U.S. Customs and Border Protection (CBP) officers in Louisville seized three shipments of jewelry for bearing counterfeit designer trademarks while attempting importation into the United States.
On April 3, two shipments, originating from the same location in Hong Kong, were heading to the same private residence in Jeffersonville, Indiana, but with different recipient names. One shipment contained 400 bracelets bearing suspect Van Cleef and Arpels trademarks, while the second shipment contained 993 jewelry sets bearing suspect Van Cleef and Arpels trademarks. Officers submitted documentation and photographs to CBP’s trade experts at the Consumer Products and Mass Merchandising Center of Excellence and Expertise (CEE), who determined that the merchandise was not authentic, and bore infringing trademarks that had been recorded with CBP for border enforcement through the e-Recordation program. Had the items been genuine, the total Manufacturer’s Suggested Retail Price (MSRP) would have been $3.7 million.
The next day, CBP officers held another parcel for inspection. This shipment was also from Hong Kong, but this time was heading to a residence in Cleveland, Ohio. Inside officers found 1,367 counterfeit pendants that bore recorded trademarks:537 bearing suspect Chanel marks, 155 bearing suspect Dior marks, 155 bearing suspect Louis Vuitton marks, 245 bearing suspect Gucci marks, 75 bearing suspect Fendi marks, 60 bearing suspect Yves Saint Laurent marks, 40 bearing suspect Tiffany & Company marks, 66 bearing suspect Versace marks, 20 bearing suspect Givenchy marks, 10 bearing suspect MCM marks, 20 bearing suspect Dolce & Gabbanamarks, 10 bearing suspect MLB Yankees marks, and 10 bearing suspect MLB Dodgers marks.

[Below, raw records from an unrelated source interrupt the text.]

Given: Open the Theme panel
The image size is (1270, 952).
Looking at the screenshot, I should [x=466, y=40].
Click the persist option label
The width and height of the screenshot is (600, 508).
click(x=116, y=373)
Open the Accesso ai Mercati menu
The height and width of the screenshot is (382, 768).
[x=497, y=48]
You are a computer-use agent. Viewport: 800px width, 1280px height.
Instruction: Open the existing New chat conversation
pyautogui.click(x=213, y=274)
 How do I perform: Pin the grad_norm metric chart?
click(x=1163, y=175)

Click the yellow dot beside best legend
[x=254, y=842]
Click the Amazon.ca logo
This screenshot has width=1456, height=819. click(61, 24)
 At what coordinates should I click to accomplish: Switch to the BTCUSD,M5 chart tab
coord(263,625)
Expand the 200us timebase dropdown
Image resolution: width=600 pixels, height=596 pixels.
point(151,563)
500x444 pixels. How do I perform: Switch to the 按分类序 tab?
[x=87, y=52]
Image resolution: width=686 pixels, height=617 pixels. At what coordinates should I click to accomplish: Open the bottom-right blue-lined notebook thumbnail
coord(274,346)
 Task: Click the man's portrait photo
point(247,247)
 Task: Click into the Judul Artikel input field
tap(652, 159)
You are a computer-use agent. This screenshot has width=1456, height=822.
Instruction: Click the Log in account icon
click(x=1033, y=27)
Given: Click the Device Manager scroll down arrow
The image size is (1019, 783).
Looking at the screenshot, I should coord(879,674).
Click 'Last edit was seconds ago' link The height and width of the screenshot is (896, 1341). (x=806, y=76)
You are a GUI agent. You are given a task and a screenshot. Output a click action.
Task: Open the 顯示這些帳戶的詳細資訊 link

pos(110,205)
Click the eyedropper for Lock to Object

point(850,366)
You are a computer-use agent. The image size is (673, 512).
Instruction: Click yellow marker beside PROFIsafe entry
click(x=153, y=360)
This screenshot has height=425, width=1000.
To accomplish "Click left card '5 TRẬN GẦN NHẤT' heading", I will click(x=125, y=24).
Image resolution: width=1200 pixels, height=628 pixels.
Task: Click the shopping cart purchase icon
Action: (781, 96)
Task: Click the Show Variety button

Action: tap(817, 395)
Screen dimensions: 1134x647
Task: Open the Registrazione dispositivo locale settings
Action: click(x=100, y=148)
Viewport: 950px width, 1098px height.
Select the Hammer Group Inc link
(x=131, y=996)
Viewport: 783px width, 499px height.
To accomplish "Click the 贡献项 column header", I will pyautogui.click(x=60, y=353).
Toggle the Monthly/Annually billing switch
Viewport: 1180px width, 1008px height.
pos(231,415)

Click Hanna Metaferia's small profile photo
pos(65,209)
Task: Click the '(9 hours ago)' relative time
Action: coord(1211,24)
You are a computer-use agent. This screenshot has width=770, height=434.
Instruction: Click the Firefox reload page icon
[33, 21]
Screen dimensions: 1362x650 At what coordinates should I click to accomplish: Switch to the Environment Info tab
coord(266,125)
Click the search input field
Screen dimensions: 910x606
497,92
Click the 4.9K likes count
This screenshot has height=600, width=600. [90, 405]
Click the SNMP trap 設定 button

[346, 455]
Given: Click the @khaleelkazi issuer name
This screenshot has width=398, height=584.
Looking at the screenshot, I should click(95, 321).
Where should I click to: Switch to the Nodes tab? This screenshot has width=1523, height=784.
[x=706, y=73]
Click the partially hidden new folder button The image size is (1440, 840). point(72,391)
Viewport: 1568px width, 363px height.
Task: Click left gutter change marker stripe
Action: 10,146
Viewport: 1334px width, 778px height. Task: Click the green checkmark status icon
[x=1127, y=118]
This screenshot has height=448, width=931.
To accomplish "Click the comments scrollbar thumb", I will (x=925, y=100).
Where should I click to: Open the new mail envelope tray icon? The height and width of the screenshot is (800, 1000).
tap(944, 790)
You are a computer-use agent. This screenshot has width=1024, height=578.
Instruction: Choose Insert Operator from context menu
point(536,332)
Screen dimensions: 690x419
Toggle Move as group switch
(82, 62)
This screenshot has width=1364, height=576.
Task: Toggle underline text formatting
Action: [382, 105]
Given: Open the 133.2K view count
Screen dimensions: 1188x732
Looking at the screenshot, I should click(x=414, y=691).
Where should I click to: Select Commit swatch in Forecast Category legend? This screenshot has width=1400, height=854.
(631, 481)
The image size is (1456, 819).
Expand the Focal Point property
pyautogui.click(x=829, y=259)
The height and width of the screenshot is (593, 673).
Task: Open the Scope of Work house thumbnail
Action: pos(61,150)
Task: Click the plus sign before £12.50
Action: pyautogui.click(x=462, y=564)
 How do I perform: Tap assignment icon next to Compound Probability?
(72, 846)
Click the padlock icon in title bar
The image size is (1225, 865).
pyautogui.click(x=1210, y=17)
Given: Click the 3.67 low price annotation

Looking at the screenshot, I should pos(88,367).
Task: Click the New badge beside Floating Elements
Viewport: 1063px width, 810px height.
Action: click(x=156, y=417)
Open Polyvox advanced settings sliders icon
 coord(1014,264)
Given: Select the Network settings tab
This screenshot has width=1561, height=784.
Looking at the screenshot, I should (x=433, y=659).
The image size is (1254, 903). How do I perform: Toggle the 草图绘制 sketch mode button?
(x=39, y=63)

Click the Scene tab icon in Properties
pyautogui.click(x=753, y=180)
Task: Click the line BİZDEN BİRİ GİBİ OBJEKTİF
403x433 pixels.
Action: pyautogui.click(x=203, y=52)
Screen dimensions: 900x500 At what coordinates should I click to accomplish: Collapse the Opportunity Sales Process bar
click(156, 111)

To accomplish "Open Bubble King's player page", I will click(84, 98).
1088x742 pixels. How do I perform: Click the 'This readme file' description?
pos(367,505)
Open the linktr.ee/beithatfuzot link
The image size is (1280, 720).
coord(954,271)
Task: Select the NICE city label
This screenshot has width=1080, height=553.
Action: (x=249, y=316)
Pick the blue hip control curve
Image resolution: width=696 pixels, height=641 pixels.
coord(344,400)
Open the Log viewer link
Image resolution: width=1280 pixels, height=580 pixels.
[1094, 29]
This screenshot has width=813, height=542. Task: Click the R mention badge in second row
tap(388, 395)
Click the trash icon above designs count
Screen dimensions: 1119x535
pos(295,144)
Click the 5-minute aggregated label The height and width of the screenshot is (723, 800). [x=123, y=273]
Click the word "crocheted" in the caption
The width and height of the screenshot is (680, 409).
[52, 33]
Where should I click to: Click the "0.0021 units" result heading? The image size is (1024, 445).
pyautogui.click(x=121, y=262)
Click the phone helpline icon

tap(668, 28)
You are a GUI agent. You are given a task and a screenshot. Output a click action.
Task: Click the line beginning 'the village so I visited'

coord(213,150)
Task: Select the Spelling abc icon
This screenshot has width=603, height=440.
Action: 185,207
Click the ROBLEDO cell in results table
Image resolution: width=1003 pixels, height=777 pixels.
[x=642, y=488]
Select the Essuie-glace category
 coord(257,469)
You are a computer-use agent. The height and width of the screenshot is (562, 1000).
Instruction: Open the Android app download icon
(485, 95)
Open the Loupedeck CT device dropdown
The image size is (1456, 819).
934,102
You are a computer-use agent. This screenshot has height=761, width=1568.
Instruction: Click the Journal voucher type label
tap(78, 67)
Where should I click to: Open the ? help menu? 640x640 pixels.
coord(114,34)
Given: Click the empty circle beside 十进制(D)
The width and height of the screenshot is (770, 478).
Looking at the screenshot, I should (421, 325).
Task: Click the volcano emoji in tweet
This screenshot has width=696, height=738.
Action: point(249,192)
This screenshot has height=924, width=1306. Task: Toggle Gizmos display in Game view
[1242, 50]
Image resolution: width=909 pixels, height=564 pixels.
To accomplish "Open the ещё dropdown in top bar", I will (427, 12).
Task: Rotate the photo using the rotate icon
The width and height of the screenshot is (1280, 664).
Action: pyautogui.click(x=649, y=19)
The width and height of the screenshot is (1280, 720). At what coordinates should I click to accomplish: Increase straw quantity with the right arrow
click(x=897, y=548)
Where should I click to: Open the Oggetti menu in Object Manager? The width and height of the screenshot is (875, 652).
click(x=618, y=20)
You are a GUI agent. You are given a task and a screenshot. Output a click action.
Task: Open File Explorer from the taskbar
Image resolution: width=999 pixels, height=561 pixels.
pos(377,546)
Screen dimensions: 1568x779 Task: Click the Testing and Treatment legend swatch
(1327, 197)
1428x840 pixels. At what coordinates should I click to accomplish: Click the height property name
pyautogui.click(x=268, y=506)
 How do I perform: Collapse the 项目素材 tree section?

Once again, officers submitted documentation and photographs to CBP’s trade experts at the Consumer Products and Mass Merchandising CEE who determined that the merchandise was not authentic, and bore infringing trademarks that had been recorded with CBP for border enforcement through the e-Recordation program. The total MSRP for this shipment would have been $710, 295, had these items been real.
These shipments were turned over to Homeland Security Investigations, the investigating arm of the Department of Homeland Security, and an investigation is ongoing.
Intellectual property is an important component of the U.S. economy, and Louisville Port Director Thomas Mahn emphasized the critical role CBP plays in protecting the economy and consumer safety and health. “No one buys a luxury brand piece of jewelry expecting it to fail or fall apart. As consumers increasingly purchase from online or third party vendors, our officers are at the frontline to guard against defrauders expecting to make money selling fake merchandise.”
“Substandard and illegal products harm the U.S. economy and the health and safety of consumers,” said LaFonda D. Sutton-Burke, Director, Field Operations, Chicago Field Office. “Once again our CBP officers at the Port of Louisville have demonstrated their exceptional skill and superior commodity expertise.”
Commonly, these goods are sold in underground outlets and on third party e-commerce websites. Online listings will often use images of the genuine designer product, defrauding purchasers who are expecting to receive the real thing.